Sprint said in a filing that the majority of Nextel’s BRS/EBS licenses and leases were located in the Northeast, the Central states and the South, while “the vast majority” of Sprint’s BRS/EBS licenses were in the West and Upper Midwest. “In the few basic trading areas [BTAs] in which both Sprint and Nextel hold spectrum, the company with the smaller spectrum position generally has an inconsequential holding,” Sprint said.

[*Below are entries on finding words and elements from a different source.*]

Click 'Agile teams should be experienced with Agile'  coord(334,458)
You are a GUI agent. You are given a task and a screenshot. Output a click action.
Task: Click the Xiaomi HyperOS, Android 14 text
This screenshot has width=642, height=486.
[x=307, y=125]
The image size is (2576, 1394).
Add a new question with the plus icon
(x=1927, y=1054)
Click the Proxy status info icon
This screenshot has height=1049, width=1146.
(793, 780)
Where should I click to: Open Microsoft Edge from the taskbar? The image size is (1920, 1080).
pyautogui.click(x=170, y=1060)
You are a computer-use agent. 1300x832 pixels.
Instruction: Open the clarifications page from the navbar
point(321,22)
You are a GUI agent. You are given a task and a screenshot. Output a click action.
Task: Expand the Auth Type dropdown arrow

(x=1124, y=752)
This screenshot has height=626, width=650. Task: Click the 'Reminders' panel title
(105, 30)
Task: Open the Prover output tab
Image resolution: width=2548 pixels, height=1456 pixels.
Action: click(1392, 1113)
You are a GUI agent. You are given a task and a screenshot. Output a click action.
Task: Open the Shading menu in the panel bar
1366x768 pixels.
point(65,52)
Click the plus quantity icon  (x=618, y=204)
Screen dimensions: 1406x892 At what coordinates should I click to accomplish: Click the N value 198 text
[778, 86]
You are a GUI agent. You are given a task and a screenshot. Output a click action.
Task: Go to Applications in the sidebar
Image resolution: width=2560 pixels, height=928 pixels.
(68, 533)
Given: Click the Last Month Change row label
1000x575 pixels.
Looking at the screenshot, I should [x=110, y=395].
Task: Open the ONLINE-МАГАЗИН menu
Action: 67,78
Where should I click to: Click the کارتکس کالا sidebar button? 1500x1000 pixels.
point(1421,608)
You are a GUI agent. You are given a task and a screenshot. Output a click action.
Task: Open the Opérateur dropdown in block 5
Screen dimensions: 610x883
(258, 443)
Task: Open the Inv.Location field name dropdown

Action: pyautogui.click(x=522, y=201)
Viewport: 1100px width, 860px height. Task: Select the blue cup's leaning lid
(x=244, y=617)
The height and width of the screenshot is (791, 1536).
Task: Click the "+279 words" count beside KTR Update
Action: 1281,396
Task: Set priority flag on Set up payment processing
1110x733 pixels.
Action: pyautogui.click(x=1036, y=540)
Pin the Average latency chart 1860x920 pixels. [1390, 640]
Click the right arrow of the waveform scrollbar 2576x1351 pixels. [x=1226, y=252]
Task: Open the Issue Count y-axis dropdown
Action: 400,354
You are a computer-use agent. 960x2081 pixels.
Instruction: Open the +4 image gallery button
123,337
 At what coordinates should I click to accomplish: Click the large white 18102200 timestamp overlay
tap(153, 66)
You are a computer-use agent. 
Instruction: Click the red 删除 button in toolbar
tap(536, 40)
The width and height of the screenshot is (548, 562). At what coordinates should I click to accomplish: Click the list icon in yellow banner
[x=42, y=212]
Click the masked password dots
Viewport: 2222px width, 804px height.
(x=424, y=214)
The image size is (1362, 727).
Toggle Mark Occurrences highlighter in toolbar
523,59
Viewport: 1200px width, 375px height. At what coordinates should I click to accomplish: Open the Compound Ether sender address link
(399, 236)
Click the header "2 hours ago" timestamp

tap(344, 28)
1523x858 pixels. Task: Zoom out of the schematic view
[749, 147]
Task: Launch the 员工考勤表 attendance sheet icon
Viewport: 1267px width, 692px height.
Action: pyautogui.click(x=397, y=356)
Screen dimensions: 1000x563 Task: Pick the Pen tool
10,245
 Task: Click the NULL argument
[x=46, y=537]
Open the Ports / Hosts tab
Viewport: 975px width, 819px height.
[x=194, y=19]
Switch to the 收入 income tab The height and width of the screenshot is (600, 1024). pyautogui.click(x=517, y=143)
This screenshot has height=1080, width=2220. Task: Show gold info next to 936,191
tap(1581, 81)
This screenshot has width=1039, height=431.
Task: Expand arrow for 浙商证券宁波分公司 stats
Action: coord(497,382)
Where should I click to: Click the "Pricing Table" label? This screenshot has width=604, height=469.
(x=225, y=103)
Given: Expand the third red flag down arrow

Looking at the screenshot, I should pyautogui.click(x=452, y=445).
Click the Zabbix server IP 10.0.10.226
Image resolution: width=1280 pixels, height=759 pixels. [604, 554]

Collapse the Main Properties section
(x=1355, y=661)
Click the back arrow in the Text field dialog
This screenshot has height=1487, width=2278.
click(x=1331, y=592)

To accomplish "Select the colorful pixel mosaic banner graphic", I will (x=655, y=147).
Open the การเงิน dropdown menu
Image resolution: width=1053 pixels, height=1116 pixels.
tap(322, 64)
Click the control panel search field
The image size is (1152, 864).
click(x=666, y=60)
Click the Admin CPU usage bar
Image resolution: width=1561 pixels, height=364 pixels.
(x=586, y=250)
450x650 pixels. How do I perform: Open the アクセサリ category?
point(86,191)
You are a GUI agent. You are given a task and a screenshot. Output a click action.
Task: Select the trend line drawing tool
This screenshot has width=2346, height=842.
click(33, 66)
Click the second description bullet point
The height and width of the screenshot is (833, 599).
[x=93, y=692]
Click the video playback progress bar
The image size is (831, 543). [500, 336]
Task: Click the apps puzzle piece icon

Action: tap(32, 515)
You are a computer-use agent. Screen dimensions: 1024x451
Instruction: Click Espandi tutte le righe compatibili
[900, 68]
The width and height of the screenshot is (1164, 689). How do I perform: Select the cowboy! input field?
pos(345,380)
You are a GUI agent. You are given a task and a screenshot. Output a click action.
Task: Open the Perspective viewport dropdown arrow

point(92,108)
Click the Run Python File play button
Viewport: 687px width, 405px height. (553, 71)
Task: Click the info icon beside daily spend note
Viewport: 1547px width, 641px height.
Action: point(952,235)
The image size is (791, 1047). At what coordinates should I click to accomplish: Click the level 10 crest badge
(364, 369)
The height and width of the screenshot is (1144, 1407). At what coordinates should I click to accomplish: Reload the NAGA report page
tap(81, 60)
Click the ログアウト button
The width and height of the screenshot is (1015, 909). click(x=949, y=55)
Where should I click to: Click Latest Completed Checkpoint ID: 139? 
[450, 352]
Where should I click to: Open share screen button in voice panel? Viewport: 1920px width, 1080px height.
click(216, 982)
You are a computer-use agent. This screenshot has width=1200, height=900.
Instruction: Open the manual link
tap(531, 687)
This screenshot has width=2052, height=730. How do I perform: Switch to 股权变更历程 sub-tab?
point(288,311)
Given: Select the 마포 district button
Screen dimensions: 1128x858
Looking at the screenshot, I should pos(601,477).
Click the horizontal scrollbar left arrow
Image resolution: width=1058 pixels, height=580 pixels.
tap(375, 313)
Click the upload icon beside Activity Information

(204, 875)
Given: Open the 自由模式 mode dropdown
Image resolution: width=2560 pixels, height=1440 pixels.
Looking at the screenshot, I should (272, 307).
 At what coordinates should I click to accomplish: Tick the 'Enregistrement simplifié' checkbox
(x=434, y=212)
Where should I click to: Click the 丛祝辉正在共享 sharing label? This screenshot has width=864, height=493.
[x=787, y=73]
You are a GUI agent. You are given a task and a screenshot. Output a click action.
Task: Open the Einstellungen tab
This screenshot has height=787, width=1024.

Most importantly, Sprint said, the 2.5 GHz interests that the companies hold “often do not cover an entire BTA… After the merger, the combined company generally will not hold appreciably more 2.5 GHz spectrum in any given BTA than either company did prior to the merger.” It said in 408 of the 493 BTAs nationwide, “no more than one or none of the 2 merging companies has any license or leasehold interest in the BTA.” However, Sprint said, by combining their geographically disparate holdings, Sprint Nextel would have access to a 2.5 GHz footprint covering nearly 85% of the population in the top 100 BTAs. Together the carriers have presence in only 85 of the nation’s 493 BTAs.
“On a nationwide basis, a majority of the MHz-pops will remain available for other carriers to use,” Sprint said. For example, it said, in the Canton-New Philadelphia BTA, Sprint covers 38% of the MHz-pops in the BTA and Nextel 1%. “The combined Sprint Nextel spectrum position in a given BTA increases by an average of only 4.3 percentage points on a MHz-pops basis across these 85 BTAs,” it said.
Sprint said the combined spectrum portfolio would provide the company with “the necessary scale to justify the substantial research, development, implementation and operational costs required to make use of the band in a manner that will prove viable over the long term, yet leaves sufficient 2.5 GHz spectrum available for competing operators.” Baca said the FCC “might view” the merger as “a positive development,” given that the combined company would put in use 2.5 GHz, which “hasn’t been really used.”